Yes, whenever a person suspected of having a stroke reaches a hospital with stroke care facilities within four and a half hours of the event – that is from the last known normal – he or she should have the clot-busting drug. This is the 2018 recommendation by the American Heart Association/American Stroke Association.
What is this clot-busting drug?
This drug is called “tissue plasminogen activator” (tpa); however, there is a catch: its benefits are time-dependent; earlier the better. Ideally, it should be within the four and a half hours from the “last known normal“. Before administering this medication, they recommend someone to have two tests: a non-contrast CT scan and a random blood glucose test. The CT scan is necessary to determine whether the attack is either due to a blockage to the supply route or due to bleeding. If it is due to bleeding, this drug is not recommended.
This finding was first discovered 24 years before and The New England Journal of Medicine journal published the study in 1995. However, even after this prestigious college’s endorsement, some emergency physicians seem to be reluctant moving forward with the practice. Recently, Gina Kolata elaborated experts’ arguments for and against this practice in an article written to The New York Times.

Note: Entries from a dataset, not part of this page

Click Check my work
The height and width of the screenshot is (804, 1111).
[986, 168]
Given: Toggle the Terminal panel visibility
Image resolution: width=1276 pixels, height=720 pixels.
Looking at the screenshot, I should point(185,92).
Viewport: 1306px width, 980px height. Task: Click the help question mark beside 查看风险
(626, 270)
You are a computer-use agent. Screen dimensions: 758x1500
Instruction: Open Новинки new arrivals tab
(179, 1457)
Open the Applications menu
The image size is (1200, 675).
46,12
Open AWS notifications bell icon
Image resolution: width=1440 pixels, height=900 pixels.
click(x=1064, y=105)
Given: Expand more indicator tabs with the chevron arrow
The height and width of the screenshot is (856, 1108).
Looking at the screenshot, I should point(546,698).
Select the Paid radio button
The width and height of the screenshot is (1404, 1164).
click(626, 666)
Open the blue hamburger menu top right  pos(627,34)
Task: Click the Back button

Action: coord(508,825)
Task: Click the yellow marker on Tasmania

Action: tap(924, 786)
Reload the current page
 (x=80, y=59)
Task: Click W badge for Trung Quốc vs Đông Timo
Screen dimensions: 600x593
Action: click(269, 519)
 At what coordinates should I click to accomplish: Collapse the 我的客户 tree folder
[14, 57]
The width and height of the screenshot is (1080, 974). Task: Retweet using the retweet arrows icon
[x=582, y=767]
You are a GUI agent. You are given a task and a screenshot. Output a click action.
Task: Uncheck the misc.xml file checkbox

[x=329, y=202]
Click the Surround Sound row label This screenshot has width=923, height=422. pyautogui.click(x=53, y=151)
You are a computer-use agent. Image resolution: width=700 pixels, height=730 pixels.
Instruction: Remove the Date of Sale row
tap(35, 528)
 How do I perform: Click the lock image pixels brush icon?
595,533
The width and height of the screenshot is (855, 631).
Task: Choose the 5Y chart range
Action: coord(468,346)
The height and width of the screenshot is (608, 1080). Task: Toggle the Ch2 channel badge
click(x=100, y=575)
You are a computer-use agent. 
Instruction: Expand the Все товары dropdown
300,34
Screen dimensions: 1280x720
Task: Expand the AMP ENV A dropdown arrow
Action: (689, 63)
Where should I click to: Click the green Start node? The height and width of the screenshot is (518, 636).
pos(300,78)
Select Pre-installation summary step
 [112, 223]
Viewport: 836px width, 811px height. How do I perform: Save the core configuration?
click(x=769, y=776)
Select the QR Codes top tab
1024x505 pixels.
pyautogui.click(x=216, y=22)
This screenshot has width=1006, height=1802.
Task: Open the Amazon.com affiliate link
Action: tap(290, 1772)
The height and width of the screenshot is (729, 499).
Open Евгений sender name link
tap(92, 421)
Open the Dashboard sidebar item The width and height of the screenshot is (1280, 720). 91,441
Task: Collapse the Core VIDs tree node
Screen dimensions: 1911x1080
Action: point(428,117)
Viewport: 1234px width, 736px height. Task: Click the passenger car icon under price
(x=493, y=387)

Imagine the following trail of events: you start to observe one or more F.A.S.T. stroke symptoms and signs in a person; you call an ambulance; emergency responders arrive at the scene; they determine of a stroke; they rush the person to a stroke unit; the person is treated with a blot clot-dissolving medication. If all these events occur within the first hour from the time of detection, that is the golden hour.
This is because of every passing second matter. Ans this is why we call, “Time is Brain”. Read about it more on the “Journeys to the Brain” series.
Time is the critical factor; 32,000 neurons die ever passing second as Jeffrey L. Savers wrote in 2005.
Why this hour is golden?
A group of Scandinavian researchers (Advani et al. 2017) have shown that irrespective of age and pre-existing disease conditions, those who were treated within this golden hour reached excellent outcomes. This is a very significant finding because age (how much old an individual is) should not be considered as a factor to call for an ambulance and to intervene at the hospital.
Not only they, but other researchers have also demonstrated the importance of this hour.
However, passing this golden hour does not mean that we should lose our hope of salvaging the affected brain tissues. The Canadian best practice guidelines advocate the onset-to-needle time as “four and a half hours” (page 3) from the onset of symptoms.